_Problem requirements_. Convert the material starting at the line containing "Identify the location of 料金システム." and ending at the line containing "The image size is (1024, 720)." into a numbered list, with blank lines omitted. Include both of those lines and nothing outside that range.

_Available data_.

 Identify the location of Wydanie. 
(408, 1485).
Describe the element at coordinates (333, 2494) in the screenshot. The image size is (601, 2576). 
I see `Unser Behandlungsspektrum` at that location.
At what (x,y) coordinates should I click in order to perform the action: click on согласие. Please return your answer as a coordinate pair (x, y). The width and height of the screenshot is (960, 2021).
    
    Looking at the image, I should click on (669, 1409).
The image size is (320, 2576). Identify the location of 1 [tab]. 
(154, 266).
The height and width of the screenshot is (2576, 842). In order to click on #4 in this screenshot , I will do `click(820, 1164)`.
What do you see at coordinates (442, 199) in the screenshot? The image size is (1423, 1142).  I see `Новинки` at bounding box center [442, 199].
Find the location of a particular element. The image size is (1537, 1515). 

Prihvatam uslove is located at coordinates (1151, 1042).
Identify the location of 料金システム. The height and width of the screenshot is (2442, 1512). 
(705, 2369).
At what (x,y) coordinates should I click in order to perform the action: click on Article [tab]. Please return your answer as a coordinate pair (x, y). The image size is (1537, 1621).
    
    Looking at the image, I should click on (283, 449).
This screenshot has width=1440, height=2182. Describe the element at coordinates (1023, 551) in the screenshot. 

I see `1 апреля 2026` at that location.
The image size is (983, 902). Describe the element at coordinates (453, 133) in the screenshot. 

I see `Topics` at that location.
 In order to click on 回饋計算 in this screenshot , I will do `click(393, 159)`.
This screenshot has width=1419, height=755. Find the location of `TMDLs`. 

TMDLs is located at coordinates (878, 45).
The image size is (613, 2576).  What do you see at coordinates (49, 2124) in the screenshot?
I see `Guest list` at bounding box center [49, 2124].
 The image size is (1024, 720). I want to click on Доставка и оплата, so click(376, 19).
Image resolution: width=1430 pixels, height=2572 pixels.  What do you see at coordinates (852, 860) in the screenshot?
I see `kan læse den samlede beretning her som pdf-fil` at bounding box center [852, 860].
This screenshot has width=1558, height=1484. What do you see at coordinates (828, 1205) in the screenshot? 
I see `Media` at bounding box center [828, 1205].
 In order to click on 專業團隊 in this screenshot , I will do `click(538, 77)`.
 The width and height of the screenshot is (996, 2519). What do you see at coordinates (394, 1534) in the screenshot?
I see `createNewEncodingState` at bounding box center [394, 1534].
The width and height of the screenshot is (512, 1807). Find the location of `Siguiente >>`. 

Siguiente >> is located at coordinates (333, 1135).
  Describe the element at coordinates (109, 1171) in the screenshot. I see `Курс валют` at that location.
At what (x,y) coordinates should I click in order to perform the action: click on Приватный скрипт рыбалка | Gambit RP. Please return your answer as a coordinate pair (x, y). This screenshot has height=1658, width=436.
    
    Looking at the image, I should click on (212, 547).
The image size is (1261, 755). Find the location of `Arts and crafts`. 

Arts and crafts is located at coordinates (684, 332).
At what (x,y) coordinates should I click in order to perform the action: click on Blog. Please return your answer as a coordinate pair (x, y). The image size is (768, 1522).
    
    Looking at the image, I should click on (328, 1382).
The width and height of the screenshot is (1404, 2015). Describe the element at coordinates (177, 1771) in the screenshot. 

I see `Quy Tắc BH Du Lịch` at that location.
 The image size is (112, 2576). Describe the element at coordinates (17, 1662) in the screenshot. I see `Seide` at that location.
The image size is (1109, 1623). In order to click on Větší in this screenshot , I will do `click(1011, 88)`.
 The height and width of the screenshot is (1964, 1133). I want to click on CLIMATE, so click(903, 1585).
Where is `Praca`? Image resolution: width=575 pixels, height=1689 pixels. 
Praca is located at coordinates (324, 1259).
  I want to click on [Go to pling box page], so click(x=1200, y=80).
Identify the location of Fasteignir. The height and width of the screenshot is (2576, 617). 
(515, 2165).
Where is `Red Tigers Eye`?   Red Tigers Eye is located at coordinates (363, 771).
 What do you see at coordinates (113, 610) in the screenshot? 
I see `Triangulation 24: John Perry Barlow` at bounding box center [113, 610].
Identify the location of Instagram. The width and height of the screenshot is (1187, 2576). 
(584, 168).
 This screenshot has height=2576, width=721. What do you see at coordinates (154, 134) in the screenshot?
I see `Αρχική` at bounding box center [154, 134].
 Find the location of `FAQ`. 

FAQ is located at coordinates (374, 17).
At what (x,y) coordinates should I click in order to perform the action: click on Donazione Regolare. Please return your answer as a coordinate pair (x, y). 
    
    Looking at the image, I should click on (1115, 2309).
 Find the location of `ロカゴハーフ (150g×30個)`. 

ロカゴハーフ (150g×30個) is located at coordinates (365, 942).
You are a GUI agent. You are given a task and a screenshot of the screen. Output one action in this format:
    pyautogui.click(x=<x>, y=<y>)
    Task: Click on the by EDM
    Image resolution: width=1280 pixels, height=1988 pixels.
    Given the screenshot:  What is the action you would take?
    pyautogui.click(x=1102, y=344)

_Result for this exercise_.
1. Identify the location of 料金システム. The height and width of the screenshot is (2442, 1512). 
2. (705, 2369).
3. At what (x,y) coordinates should I click in order to perform the action: click on Article [tab]. Please return your answer as a coordinate pair (x, y). The image size is (1537, 1621).
4.     Looking at the image, I should click on (283, 449).
5. This screenshot has width=1440, height=2182. Describe the element at coordinates (1023, 551) in the screenshot. 
6. I see `1 апреля 2026` at that location.
7. The image size is (983, 902). Describe the element at coordinates (453, 133) in the screenshot. 
8. I see `Topics` at that location.
9.  In order to click on 回饋計算 in this screenshot , I will do `click(393, 159)`.
10. This screenshot has width=1419, height=755. Find the location of `TMDLs`. 
11. TMDLs is located at coordinates (878, 45).
12. The image size is (613, 2576).  What do you see at coordinates (49, 2124) in the screenshot?
13. I see `Guest list` at bounding box center [49, 2124].
14.  The image size is (1024, 720). I want to click on Доставка и оплата, so click(376, 19).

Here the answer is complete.